SET EXERCISE: Copy the records verbatim from the start through the line containing "coord(737,55)", including both ends.

GIVEN RECORDS:
+-------+
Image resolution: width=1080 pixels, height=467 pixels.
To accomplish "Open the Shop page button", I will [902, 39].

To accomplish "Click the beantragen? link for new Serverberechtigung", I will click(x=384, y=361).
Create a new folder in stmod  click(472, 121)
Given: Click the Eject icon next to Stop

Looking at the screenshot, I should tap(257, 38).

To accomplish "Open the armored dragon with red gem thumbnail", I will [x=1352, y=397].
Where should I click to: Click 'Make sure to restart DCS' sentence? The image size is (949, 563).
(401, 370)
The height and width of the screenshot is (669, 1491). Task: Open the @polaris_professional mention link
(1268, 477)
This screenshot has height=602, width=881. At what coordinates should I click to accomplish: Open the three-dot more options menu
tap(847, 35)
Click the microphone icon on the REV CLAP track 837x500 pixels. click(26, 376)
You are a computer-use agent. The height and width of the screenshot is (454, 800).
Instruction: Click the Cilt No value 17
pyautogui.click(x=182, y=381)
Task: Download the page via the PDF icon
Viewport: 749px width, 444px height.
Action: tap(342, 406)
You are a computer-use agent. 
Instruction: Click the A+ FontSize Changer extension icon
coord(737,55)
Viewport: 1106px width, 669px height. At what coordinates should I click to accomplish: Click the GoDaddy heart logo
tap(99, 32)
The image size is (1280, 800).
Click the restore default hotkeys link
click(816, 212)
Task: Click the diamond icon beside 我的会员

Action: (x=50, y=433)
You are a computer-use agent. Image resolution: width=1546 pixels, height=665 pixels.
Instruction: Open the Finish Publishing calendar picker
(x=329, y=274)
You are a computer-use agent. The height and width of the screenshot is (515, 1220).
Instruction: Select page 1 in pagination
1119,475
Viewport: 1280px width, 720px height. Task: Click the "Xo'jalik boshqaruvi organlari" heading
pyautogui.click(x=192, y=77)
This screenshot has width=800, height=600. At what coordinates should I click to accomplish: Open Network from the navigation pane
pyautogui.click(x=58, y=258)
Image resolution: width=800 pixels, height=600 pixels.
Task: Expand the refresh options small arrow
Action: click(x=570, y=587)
+-------+
RESULT BELOW:
Image resolution: width=1080 pixels, height=467 pixels.
To accomplish "Open the Shop page button", I will [902, 39].

To accomplish "Click the beantragen? link for new Serverberechtigung", I will click(x=384, y=361).
Create a new folder in stmod  click(472, 121)
Given: Click the Eject icon next to Stop

Looking at the screenshot, I should tap(257, 38).

To accomplish "Open the armored dragon with red gem thumbnail", I will [x=1352, y=397].
Where should I click to: Click 'Make sure to restart DCS' sentence? The image size is (949, 563).
(401, 370)
The height and width of the screenshot is (669, 1491). Task: Open the @polaris_professional mention link
(1268, 477)
This screenshot has height=602, width=881. At what coordinates should I click to accomplish: Open the three-dot more options menu
tap(847, 35)
Click the microphone icon on the REV CLAP track 837x500 pixels. click(26, 376)
You are a computer-use agent. The height and width of the screenshot is (454, 800).
Instruction: Click the Cilt No value 17
pyautogui.click(x=182, y=381)
Task: Download the page via the PDF icon
Viewport: 749px width, 444px height.
Action: tap(342, 406)
You are a computer-use agent. 
Instruction: Click the A+ FontSize Changer extension icon
coord(737,55)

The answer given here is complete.